A terra com palhada na superfície tem mais pontos positivos do que negativos. O solo fica mais úmido e a temperatura oscila menos, o que gera resistência maior a secas e geadas. Por outro lado, a planta se desenvolve mais vagarosamente nos primeiros meses por receber menos calor. "Algumas variedades sentem a competição da palhada, mas temos uma lançada e outras em vias de serem lançadas que apresentam um crescimento inicial mais vigoroso, cobrindo o solo rapidamente", diz Rangel.



EXPECTATIVA É DE LANÇAMENTOS NO MERCADO EM ATÉ TRÊS ANOS
O pesquisador Marco Antônio Sedrez Rangel, da Embrapa Mandioca e Fruticultura, afirma que as novas variedades desenvolvidas para o plantio direto da raiz estão em fase de registro e multiplicação de ramas, com expectativa de chegar ao mercado em três anos. Ao mesmo tempo, ele diz que o desenvolvimento de soluções para o maquinário e para o manejo já estão prontos. "Temos testes com herbicidas e também com controle mecânico, para quem quer evitá-los."

Isso não significa que os produtores interessados no plantio direto da mandioca precisem esperar tanto.
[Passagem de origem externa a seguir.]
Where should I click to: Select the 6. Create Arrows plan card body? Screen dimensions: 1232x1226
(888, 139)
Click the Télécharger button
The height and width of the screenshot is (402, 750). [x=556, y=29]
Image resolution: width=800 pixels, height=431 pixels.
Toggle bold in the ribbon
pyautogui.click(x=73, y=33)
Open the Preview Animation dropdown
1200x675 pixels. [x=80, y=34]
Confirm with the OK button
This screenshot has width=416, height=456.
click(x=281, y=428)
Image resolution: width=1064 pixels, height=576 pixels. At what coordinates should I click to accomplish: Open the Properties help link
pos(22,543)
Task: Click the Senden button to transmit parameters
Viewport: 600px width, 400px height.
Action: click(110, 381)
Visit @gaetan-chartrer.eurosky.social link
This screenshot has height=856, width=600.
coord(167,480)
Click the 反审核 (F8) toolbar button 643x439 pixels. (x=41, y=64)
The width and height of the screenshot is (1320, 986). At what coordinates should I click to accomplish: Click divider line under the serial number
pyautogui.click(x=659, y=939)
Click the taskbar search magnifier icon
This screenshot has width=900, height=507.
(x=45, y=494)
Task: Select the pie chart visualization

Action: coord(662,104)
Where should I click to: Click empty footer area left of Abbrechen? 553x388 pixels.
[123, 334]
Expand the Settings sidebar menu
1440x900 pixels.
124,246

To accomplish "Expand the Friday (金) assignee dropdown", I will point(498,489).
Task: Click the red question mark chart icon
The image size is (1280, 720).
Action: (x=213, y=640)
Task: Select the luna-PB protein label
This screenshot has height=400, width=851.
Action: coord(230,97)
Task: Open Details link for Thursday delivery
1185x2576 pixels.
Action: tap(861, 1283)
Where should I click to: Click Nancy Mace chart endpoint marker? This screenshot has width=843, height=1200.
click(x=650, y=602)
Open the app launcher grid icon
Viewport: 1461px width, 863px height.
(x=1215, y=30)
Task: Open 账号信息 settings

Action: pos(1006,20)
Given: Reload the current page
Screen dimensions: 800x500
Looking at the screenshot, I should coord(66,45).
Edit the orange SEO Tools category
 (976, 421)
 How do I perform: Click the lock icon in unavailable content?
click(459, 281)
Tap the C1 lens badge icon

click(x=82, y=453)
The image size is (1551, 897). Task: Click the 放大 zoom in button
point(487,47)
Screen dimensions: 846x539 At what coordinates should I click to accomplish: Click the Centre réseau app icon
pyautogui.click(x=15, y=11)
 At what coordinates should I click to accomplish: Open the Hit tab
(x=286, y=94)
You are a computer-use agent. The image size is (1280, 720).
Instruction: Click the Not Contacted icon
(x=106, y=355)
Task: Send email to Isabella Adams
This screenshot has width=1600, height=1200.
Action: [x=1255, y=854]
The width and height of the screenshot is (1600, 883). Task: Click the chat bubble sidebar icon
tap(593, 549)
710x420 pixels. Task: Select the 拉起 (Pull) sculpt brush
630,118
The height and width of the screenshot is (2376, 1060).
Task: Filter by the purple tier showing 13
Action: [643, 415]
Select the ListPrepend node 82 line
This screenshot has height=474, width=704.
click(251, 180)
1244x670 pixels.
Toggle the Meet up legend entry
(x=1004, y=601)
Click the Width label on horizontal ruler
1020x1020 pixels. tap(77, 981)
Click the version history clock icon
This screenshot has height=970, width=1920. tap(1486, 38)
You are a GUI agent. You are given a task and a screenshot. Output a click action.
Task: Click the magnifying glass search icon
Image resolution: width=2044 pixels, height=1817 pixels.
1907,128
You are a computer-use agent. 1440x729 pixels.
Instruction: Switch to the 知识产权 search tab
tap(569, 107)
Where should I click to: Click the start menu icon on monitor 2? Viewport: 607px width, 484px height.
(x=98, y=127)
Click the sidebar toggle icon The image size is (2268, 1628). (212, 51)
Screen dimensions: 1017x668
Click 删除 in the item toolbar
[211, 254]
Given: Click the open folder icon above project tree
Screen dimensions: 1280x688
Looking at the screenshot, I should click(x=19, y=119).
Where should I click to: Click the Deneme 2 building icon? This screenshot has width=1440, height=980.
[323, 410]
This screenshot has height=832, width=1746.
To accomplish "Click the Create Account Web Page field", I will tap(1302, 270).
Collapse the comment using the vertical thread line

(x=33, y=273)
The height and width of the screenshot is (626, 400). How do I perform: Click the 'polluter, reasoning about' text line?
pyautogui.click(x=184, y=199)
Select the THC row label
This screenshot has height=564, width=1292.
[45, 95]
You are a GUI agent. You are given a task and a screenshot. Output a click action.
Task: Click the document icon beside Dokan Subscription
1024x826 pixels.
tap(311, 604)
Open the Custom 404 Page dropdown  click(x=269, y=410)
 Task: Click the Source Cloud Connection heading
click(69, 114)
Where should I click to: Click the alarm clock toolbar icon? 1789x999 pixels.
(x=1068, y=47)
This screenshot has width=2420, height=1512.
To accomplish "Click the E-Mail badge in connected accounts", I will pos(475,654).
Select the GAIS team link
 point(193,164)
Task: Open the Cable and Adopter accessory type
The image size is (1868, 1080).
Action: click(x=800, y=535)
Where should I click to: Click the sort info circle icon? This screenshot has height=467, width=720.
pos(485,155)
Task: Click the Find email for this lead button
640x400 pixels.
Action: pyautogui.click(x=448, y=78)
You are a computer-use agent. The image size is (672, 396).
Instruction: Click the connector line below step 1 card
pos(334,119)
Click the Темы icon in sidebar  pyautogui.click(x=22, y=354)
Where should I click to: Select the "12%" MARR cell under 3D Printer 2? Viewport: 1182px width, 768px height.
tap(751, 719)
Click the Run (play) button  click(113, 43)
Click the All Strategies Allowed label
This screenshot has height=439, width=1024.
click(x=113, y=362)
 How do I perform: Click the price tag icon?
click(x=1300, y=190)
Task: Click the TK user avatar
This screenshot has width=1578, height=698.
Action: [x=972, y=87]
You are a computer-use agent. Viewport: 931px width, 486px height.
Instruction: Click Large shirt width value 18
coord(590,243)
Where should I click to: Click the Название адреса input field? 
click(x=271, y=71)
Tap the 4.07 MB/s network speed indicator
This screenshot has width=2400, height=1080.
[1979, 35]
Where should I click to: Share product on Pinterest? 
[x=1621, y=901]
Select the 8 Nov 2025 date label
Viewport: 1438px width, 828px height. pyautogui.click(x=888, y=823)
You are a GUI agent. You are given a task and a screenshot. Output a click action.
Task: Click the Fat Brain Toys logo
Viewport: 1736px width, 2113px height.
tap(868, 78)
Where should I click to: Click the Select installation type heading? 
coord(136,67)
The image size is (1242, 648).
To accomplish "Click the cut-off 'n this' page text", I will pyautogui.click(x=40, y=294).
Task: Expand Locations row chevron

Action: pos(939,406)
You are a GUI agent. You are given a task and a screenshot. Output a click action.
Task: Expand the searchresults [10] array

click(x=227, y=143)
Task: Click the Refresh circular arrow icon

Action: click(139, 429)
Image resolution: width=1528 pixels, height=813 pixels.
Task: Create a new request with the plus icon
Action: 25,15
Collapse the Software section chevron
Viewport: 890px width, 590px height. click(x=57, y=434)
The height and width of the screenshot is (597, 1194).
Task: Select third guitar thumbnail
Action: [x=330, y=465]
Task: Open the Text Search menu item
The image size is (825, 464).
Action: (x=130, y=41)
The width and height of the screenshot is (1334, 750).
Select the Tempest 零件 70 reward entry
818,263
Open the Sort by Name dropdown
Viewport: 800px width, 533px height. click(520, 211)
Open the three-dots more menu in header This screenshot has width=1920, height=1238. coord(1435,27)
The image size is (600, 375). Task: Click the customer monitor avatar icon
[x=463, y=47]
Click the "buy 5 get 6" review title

As alternativas e adaptações para equipamentos já são desenvolvidas desde o início deste século por pesquisadores da área, como o professor de mecanização agrícola Emerson Fey, do campus de Marechal Cândido Rondon da Unioeste.

Por desenvolver o trabalho nas regiões Oeste e Sudoeste do Paraná, ele conta que coordena estudos para a mandioca em solo argiloso. Por lá, a raiz é plantada em consórcio com soja, milho e aveia, que costumam ter um solo com menor necessidade de correção, também uma diferença em relação às pastagens do Noroeste. "Na brachiaria, às vezes deixam o boi pisoteando a área por mais de cinco anos sem uma adubação bem feita", diz. "Mas o solo arenoso é mais fácil de trabalhar, pela menor resistência para fazer o sulco para o plantio", completa Fey.

O professor afirma que o maior desafio é mesmo a modificação do maquinário, já que hoje não há uma plantadeira 100% pronta para o plantio direto nas fábricas. "Sobra para o produtor adaptar, mas o aumento da demanda deve fazer com que os fabricantes visualizem a chance de alavancar vendas", diz Fey.

Um dos exemplos de mudança é a haste sulcadora alada, que ele desenvolveu em tese de doutorado e que deixa mais largo o espaço para o plantio. "Chegamos a um resultado melhor porque as manivas ficam melhor alojadas, têm uma brotação maior e menos falhas, o que evita perda de produtividade", cita.

Para evitar o revolvimento de terra, não é feito o nivelamento antes do plantio direto. Por isso, Fey explica que é preciso implantar um sistema de rodas articuladas, que se adaptem à ondulação do solo. "Isso é comum em plantadeiras para soja e outras culturas, mas ainda não é para a mandioca." (F.G.)